Rank Transform Of An Array

Rank Transform of an Array is a sorting plus hash map problem. The rank of a value depends on its order among the distinct values, not on its original index.

Problem

Given an integer array arr, replace each value with its rank.

Rules:

the smallest value has rank 1
equal values get the same rank
ranks increase by 1 only when a new distinct value appears

Example:

arr = [40, 10, 20, 30]
result = [4, 1, 2, 3]

First Attempt

public int[] arrayRankTransform(int[] arr) {
    int[] sorted = arr.clone();
    Arrays.sort(sorted);

    Map<Integer, Integer> map = new HashMap();
    int n = arr.length;
    int rank = 1;

    for (int i = 0; i < n; i++) {
        if (!map.containsKey(sorted[i])) {
            map.put(sorted[i], rank);
            rank++;
        }
    }

    int[] ranked = new int[n];
    for (int i = 0; i < n; i++) {
        ranked[i] = map.get(arr[i]);
    }

    return ranked;
}

This is the right idea:

copy the array
sort the copy
assign ranks to distinct values
rebuild the answer using the original order

The key detail is using containsKey.
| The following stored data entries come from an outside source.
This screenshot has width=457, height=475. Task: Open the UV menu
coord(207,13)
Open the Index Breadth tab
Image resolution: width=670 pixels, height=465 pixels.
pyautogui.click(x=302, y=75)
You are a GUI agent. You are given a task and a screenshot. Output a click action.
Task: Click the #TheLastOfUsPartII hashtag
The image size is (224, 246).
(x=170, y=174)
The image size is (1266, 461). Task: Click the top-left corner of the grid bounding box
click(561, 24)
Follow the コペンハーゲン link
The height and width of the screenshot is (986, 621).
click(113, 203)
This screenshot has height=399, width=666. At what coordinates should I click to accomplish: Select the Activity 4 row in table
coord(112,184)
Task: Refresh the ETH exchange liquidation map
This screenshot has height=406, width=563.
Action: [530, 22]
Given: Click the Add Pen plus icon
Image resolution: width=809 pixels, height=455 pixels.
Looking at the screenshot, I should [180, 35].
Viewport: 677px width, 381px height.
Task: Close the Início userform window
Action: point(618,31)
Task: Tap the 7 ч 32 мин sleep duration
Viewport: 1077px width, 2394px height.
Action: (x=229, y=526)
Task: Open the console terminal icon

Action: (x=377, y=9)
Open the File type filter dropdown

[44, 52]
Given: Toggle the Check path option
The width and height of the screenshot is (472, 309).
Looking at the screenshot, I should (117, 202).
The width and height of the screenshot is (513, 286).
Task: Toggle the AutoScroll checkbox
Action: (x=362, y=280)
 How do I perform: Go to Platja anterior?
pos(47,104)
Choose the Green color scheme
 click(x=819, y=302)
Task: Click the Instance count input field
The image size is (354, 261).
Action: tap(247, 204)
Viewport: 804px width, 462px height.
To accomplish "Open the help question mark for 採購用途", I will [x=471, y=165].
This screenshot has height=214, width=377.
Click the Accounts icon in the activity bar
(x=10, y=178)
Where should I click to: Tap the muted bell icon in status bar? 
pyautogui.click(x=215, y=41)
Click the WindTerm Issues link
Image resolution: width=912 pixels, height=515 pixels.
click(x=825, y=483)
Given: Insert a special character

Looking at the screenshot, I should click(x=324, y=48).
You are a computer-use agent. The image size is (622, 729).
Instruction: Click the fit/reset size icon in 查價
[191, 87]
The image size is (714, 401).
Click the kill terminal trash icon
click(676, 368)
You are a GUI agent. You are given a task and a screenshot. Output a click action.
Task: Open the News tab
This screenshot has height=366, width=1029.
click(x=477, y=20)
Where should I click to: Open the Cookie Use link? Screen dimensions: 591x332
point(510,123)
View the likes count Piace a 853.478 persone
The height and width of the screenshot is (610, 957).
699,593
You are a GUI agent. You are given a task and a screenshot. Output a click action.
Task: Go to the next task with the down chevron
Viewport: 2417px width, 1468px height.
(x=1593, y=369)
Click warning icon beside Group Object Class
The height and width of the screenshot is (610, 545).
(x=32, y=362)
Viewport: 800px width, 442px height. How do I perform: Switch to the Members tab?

Without that check, duplicate values would incorrectly increase the rank.

Clean Version

import java.util.Arrays;
import java.util.HashMap;
import java.util.Map;

class Solution {
    public int[] arrayRankTransform(int[] arr) {
        int[] sorted = arr.clone();
        Arrays.sort(sorted);

        Map<Integer, Integer> rankByValue = new HashMap<>();
        int nextRank = 1;

        for (int value : sorted) {
            if (!rankByValue.containsKey(value)) {
                rankByValue.put(value, nextRank);
                nextRank++;
            }
        }

        int[] result = new int[arr.length];
        for (int i = 0; i < arr.length; i++) {
            result[i] = rankByValue.get(arr[i]);
        }

        return result;
    }
}

The cleaned version keeps the same logic, but makes the variable names explain the job:

rankByValue: maps each distinct number to its rank
nextRank: the rank to assign to the next new value
result: the transformed array in the original order

Walkthrough

Input:

arr = [37, 12, 28, 9, 100, 56, 80, 5, 12]

Sorted copy:

[5, 9, 12, 12, 28, 37, 56, 80, 100]

Rank map:

value	rank
5	1
9	2
12	3
28	4
37	5
56	6
80	7
100	8

Now transform the original array:

[37, 12, 28, 9, 100, 56, 80, 5, 12]
[5,   3,  4, 2, 8,   6,  7,  1, 3]

Duplicate 12 appears twice, and both positions receive rank 3.

Edge Cases

[] -> []
[100] -> [1]
[100, 100, 100] -> [1, 1, 1]
[40, 10, 20, 30] -> [4, 1, 2, 3]

The empty array works naturally because both loops run zero times.

Complexity

Step	Time	Space
Clone and sort	`O(n log n)`	`O(n)`
Build rank map	`O(n)`	`O(n)`
Build result	`O(n)`	`O(n)`

Overall:

Time: O(n log n)
Space: O(n)

Takeaways

Sort a copy when the answer must preserve original order.
Use a map from value to rank so duplicates share the same rank.
Only increase the rank when a new distinct value appears.
This pattern is useful whenever sorted order defines labels, buckets, or priorities.